Local health providers organizing to work with LHIN

Providers of long-term care along with other health care providers in Perth and Huron counties are continuing to take a proactive role in the transformation of health services envisioned in the establishment of Local Health Integration Networks (LHINS) by the province.

Board chairs for all local health care providers met Friday (Feb. 24) to discuss a proposal to establish a Huron Perth Providers’ Council to actively engage with the Southwest LHIN on system integration and co-ordination issues.

“We see the council’s role as a liaison between the providers and the Southwest LHIN,” says Archie MacGowan, administrator of Braemar Retirement Centre in Wingham.

There were 50 to 75 providers at Friday’s meeting and they agreed to study the proposal and meet again in about a month, MacGowan says. “Judging from the attendance at the meeting and the discussion, I am anticipating the council will go ahead,” he says.

MacGowan is a member of the Community Advisory Council for Huron-Perth, which began this process with a meeting of local health care providers in April 2005. “As health care providers we want to be part of the solution rather than having a solution imposed on us,” he explained.

Southwest LHIN representatives have been meeting providers individually and a meeting with all providers is scheduled for the spring in London, MacGowan says.

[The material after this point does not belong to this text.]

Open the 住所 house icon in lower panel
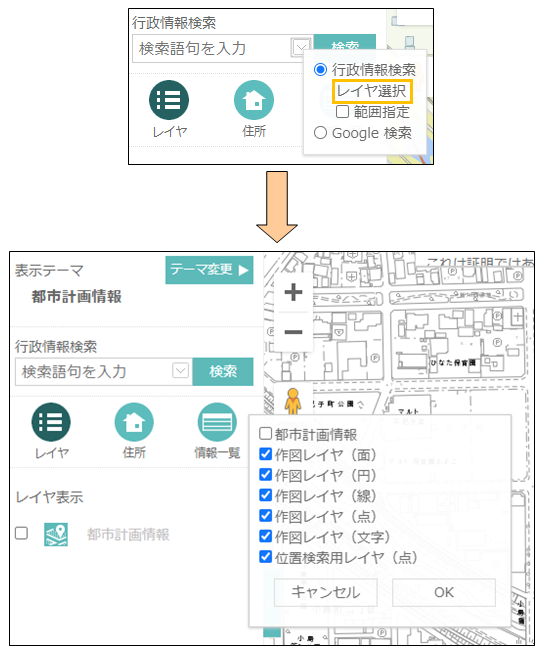The height and width of the screenshot is (657, 543). click(x=134, y=422)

The community advisory council which is slated to disappear with the arrival of the LHINS, set up three action groups; one on supporting the transformation of the health system, one on improving communications and one on community support services.

Under the proposal, the three action groups would continue their work and present regular progress reports to the provider’s council.

The council’s proposed mandate includes working with the Southwest LHIN on its integrated health system plan and providing input on the health needs and required services for Huron-Perth.

The mandate also includes sharing information and advocating for appropriate resources “to meet the unique challenges of delivering services to a rural area,” according to the proposal.

The council would also develop and implement an annual priority-setting process for identifying and resourcing local integration and co-ordination projects considered mutually beneficial by all council members.

Representatives of hospitals, long-term care homes, home care, community support services, mental health and addictions, family health teams and public health are included in the proposal.

The proposal includes a vision statement that calls for “a healthy Huron-Perth community where residents have access to a full range of health services, and when they require care and support as patient/clients, they experience a seamless continuum of care based on the co-ordinated efforts of all service providers working together.”